= Quesito A =
Puoi riportare come lista JSON di stringhe, una per riga e senza le righe vuote, il tratto dell'elenco che si apre con la riga contenente "470x252 pixels. How" e si chiude con quella contenente "point(122,29)", entrambe incluse? Lascia fuori dalla risposta le immagini.

= Pagina =
E allora ecco che il richiamo più forte, quello che meglio scuote le coscienze, viene affidato ad uno dei gesti più semplici e puri.
Un bacio.
Tutti ricordano quello immortalato da Alfred Eisenstaedt tra un marinaio americano ed una giovane donna, a Times Square il 14 agosto 1945, divenuto il simbolo della fine della seconda guerra mondiale.
Chissà che lo stesso valore non sarà riconosciuto un giorno a quello che due giovani si scambiano in piedi, al centro di una trafficata strada di Shiraz (città centro-meridionale dell'Iran) infrangendo deliberatamente la rigida legge della Sharia, che vieta i baci in pubblico. Lei è senza velo; le loro mani sono intrecciate; il viso dell’una confuso e nascosto dal viso dell’altro. Tutt’intorno l’ordinario continua a scorrere: le luci, i suoni, le auto; e loro, incuranti di tutto, si fermano per lanciare al mondo un messaggio d’amore.

= Dati estratti =
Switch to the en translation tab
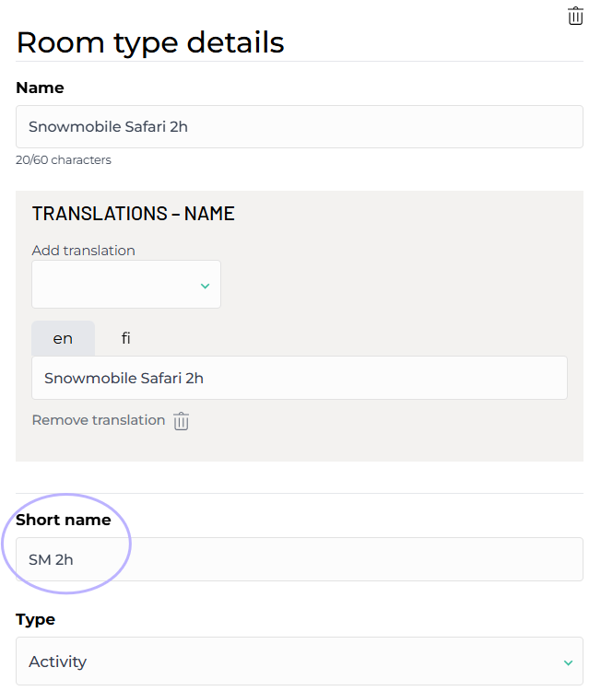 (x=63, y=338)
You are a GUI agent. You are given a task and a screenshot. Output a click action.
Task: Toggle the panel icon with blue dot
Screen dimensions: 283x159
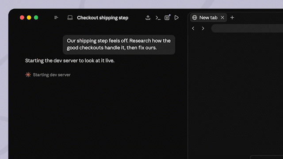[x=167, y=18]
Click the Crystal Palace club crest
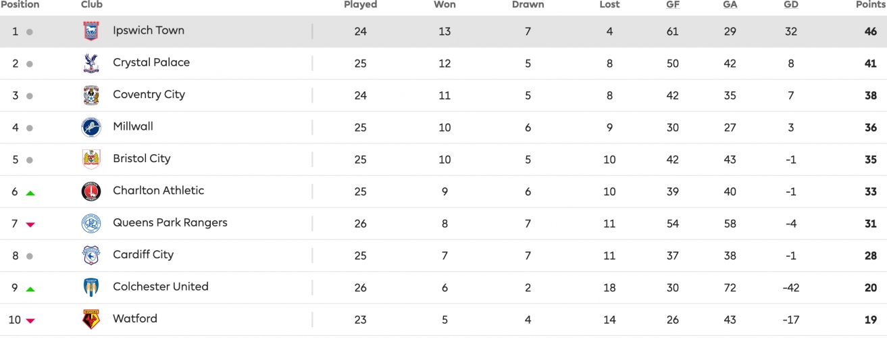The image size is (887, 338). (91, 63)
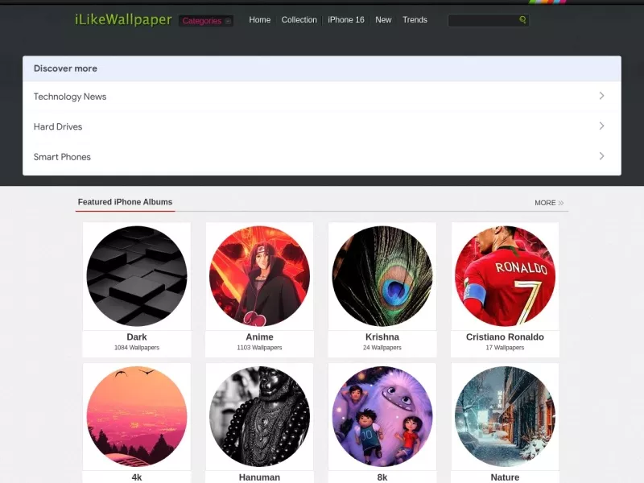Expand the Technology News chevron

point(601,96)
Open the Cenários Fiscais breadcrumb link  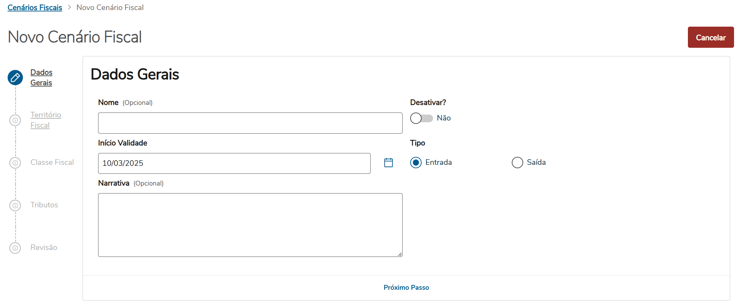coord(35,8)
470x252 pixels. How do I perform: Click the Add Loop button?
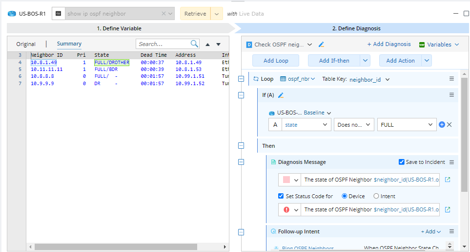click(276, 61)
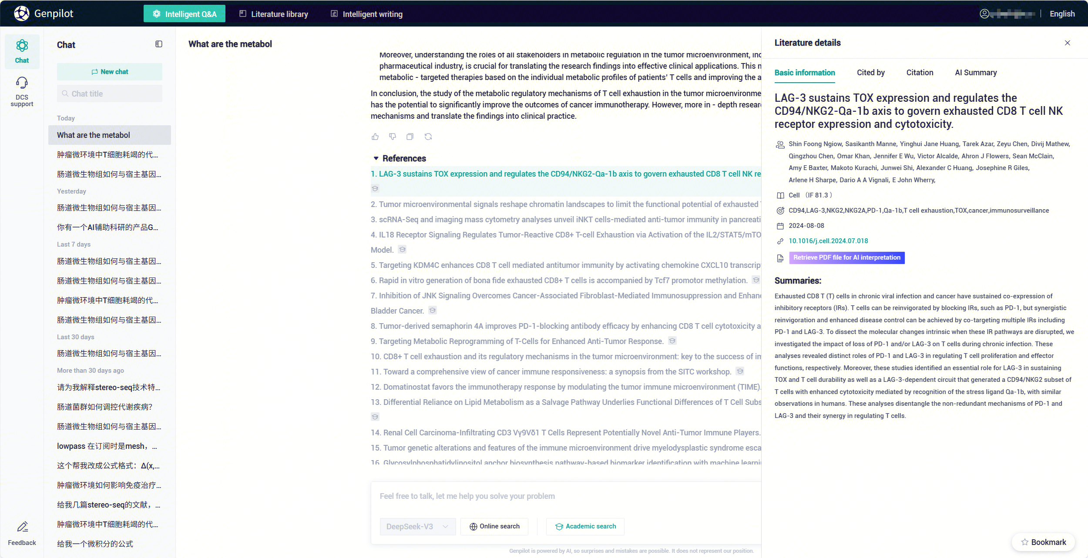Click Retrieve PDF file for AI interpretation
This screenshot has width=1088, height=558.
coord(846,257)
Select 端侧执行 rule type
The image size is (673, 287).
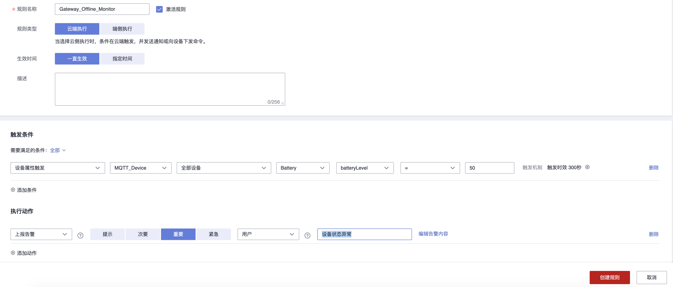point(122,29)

---

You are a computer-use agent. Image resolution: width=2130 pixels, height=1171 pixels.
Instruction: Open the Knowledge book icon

= Quesito B =
Quali luoghi geografici nomina il testo sul bacio?

= Risposta scritta A =
[
  "470x252 pixels. How do I perform: Click the Add Loop button?",
  "click(276, 61)",
  "Click Retrieve PDF file for AI interpretation",
  "This screenshot has width=1088, height=558.",
  "coord(846,257)",
  "Select 端侧执行 rule type",
  "The image size is (673, 287).",
  "point(122,29)"
]

= Risposta scritta B =
- Times Square
- Shiraz
- Iran